=== Section Start ===
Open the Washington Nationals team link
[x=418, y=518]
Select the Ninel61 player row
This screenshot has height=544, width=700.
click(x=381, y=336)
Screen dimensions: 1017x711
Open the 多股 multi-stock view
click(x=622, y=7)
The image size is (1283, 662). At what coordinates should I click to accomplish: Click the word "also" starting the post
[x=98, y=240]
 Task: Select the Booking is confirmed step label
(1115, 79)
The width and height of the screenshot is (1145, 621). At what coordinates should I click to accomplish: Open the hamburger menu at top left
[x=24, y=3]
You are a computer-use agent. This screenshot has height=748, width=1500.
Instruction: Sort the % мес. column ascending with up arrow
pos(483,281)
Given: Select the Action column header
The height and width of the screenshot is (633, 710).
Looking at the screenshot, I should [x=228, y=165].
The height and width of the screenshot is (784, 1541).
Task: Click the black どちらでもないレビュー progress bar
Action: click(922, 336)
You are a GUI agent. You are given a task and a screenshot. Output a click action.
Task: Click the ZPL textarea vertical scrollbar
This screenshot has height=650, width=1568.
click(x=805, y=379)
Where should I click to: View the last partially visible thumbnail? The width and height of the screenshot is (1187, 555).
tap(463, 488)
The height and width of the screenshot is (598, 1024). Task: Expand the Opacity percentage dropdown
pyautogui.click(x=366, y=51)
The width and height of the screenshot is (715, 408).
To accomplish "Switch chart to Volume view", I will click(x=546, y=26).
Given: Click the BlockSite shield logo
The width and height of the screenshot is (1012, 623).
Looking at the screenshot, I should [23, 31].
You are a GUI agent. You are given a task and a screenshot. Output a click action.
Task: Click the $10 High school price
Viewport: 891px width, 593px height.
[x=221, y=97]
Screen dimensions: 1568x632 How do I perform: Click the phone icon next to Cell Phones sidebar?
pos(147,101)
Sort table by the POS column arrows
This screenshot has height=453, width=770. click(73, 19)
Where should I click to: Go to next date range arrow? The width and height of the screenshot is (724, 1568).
=== Section End ===
*Exercise description*:
All the entries are to be reproduced verbatim.

*Reply to the task*:
Open the Washington Nationals team link
[x=418, y=518]
Select the Ninel61 player row
This screenshot has height=544, width=700.
click(x=381, y=336)
Screen dimensions: 1017x711
Open the 多股 multi-stock view
click(x=622, y=7)
The image size is (1283, 662). At what coordinates should I click to accomplish: Click the word "also" starting the post
[x=98, y=240]
 Task: Select the Booking is confirmed step label
(1115, 79)
The width and height of the screenshot is (1145, 621). At what coordinates should I click to accomplish: Open the hamburger menu at top left
[x=24, y=3]
You are a computer-use agent. This screenshot has height=748, width=1500.
Instruction: Sort the % мес. column ascending with up arrow
pos(483,281)
Given: Select the Action column header
The height and width of the screenshot is (633, 710).
Looking at the screenshot, I should [x=228, y=165].
The height and width of the screenshot is (784, 1541).
Task: Click the black どちらでもないレビュー progress bar
Action: click(922, 336)
You are a GUI agent. You are given a task and a screenshot. Output a click action.
Task: Click the ZPL textarea vertical scrollbar
This screenshot has height=650, width=1568.
click(x=805, y=379)
Where should I click to: View the last partially visible thumbnail? The width and height of the screenshot is (1187, 555).
tap(463, 488)
The height and width of the screenshot is (598, 1024). Task: Expand the Opacity percentage dropdown
pyautogui.click(x=366, y=51)
The width and height of the screenshot is (715, 408).
To accomplish "Switch chart to Volume view", I will click(x=546, y=26).
Given: Click the BlockSite shield logo
The width and height of the screenshot is (1012, 623).
Looking at the screenshot, I should [23, 31].
You are a GUI agent. You are given a task and a screenshot. Output a click action.
Task: Click the $10 High school price
Viewport: 891px width, 593px height.
[x=221, y=97]
Screen dimensions: 1568x632 How do I perform: Click the phone icon next to Cell Phones sidebar?
pos(147,101)
Sort table by the POS column arrows
This screenshot has height=453, width=770. click(73, 19)
Where should I click to: Go to next date range arrow? The width and height of the screenshot is (724, 1568).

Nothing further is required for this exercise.